He had a two for eleven game for just six points in Game two against Oklahoma City, and then in Game four, a pivotal game at home where they desperately needed him to be good, he was just one for seven with five points. So this is a long list of really good players that Oklahoma City hasn't just had success against, but has flat out embarrassed, like even with Jokich in those games, relative to what we usually see from him. That is quite literally the lowest end of

the Jokich spectrum that Oklahoma City's defense showed us. Tyres Haliburton at various points in his career, especially in the postseason, has shown when things get really intense in terms of ball pressure and physicality, he can have a problem with maintaining his aggression and engagement in the game. And I think it's very possible in this series that Oklahoma City could bring out some of those really embarrassing stat lines

for Tyrese Haliburt. He's susceptible to those under any circumstances against this particular defense. I think we could be walking away from this series talking very differently about Tyrese Haliburton than we did after the first three series. That is a storyline that we have to keep an eye on. Number three shake Giljes Alexander. If he can finish this off by winning this series and winning finals, MVP is putting together one of the best guard seasons in NBA history.

Even if you want to take that guard part and set it aside. To win at least sixty eight games, to make the All Star team, to win the scoring title, to make first Team All NBA, to win MVP of the League, and to tie it off with the Finals MVP. He would be just the second player in NBA history to accomplish all of those things in a single season, with just Michael Jordan in nineteen ninety six being the other one. Now, there's always a natural pushback to this

sort of thing, and I totally understand it. It's just human nature. We start talking about it, it's like, holy shit, this is one of the best seasons in NBA history, and then we all immediately want to start bringing other guys up. And I totally get that. It was like that. I mean, I'm a Lebron fan. It was like that

with Lebron. I remember it was like, oh my god, he just won a second title, and the jump shots he was hitting against the Spurs in Game seven, and just the way he played down the stretch of Game six, and everyone's like, is this the greatest basketball player ever?
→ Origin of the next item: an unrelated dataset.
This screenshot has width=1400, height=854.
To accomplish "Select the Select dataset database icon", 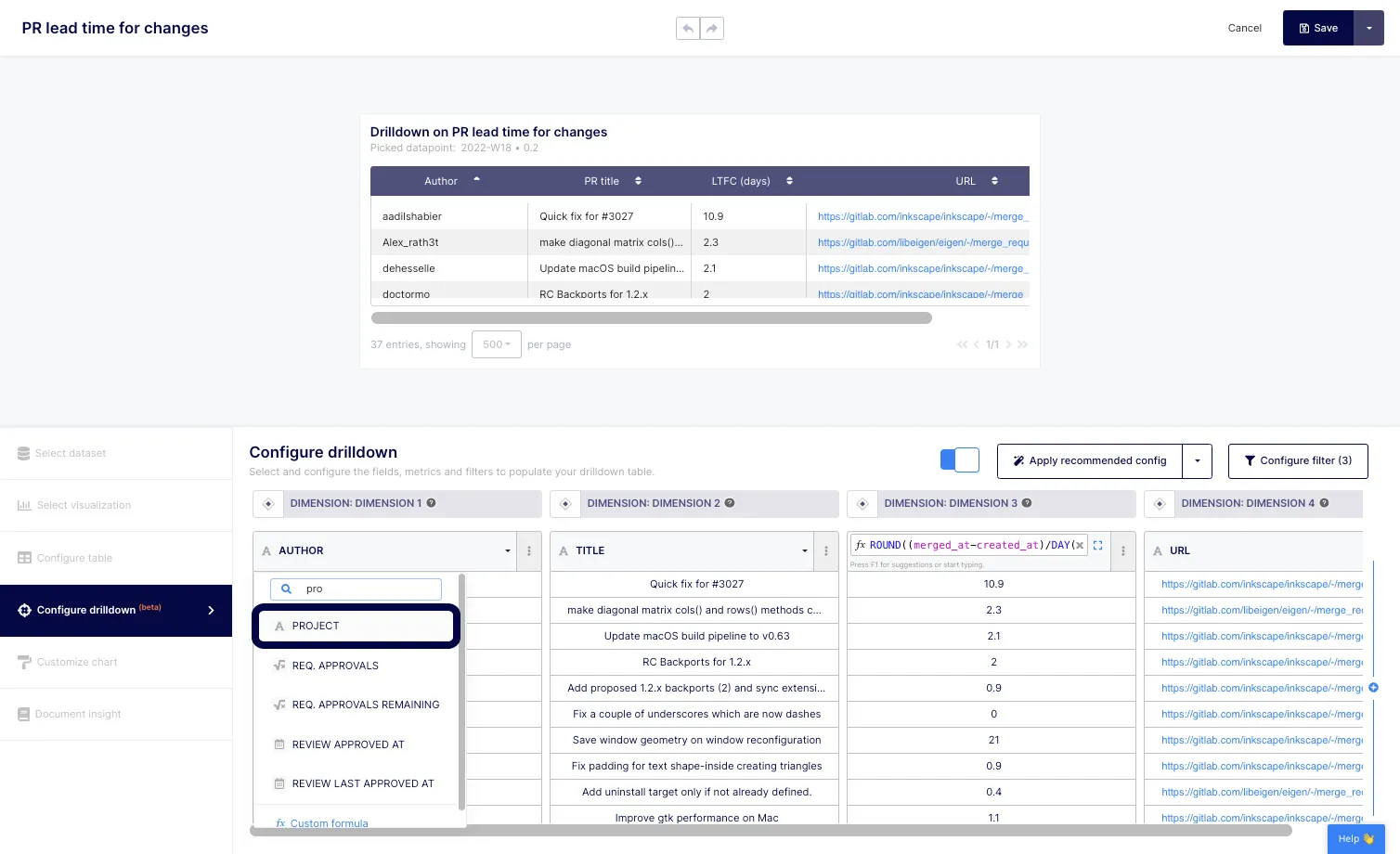I will [23, 453].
And what did we see? We saw this like natural pushback from everybody as it became like no, no, no, no, make him learn it. Michael Jordan did this, Kobe Bryant did that, and it just becomes part of that natural pushback.

I understand that that's part of the deal, but that doesn't mean we can't acknowledge what we're seeing in the moment. Shay has an extremely talented roster this year. He has one of the more talented rosters in recent NBA history. This would not be as difficult as some other championships that other stars have won. That goes without saying, but over the course of his career, those circumstances will shift.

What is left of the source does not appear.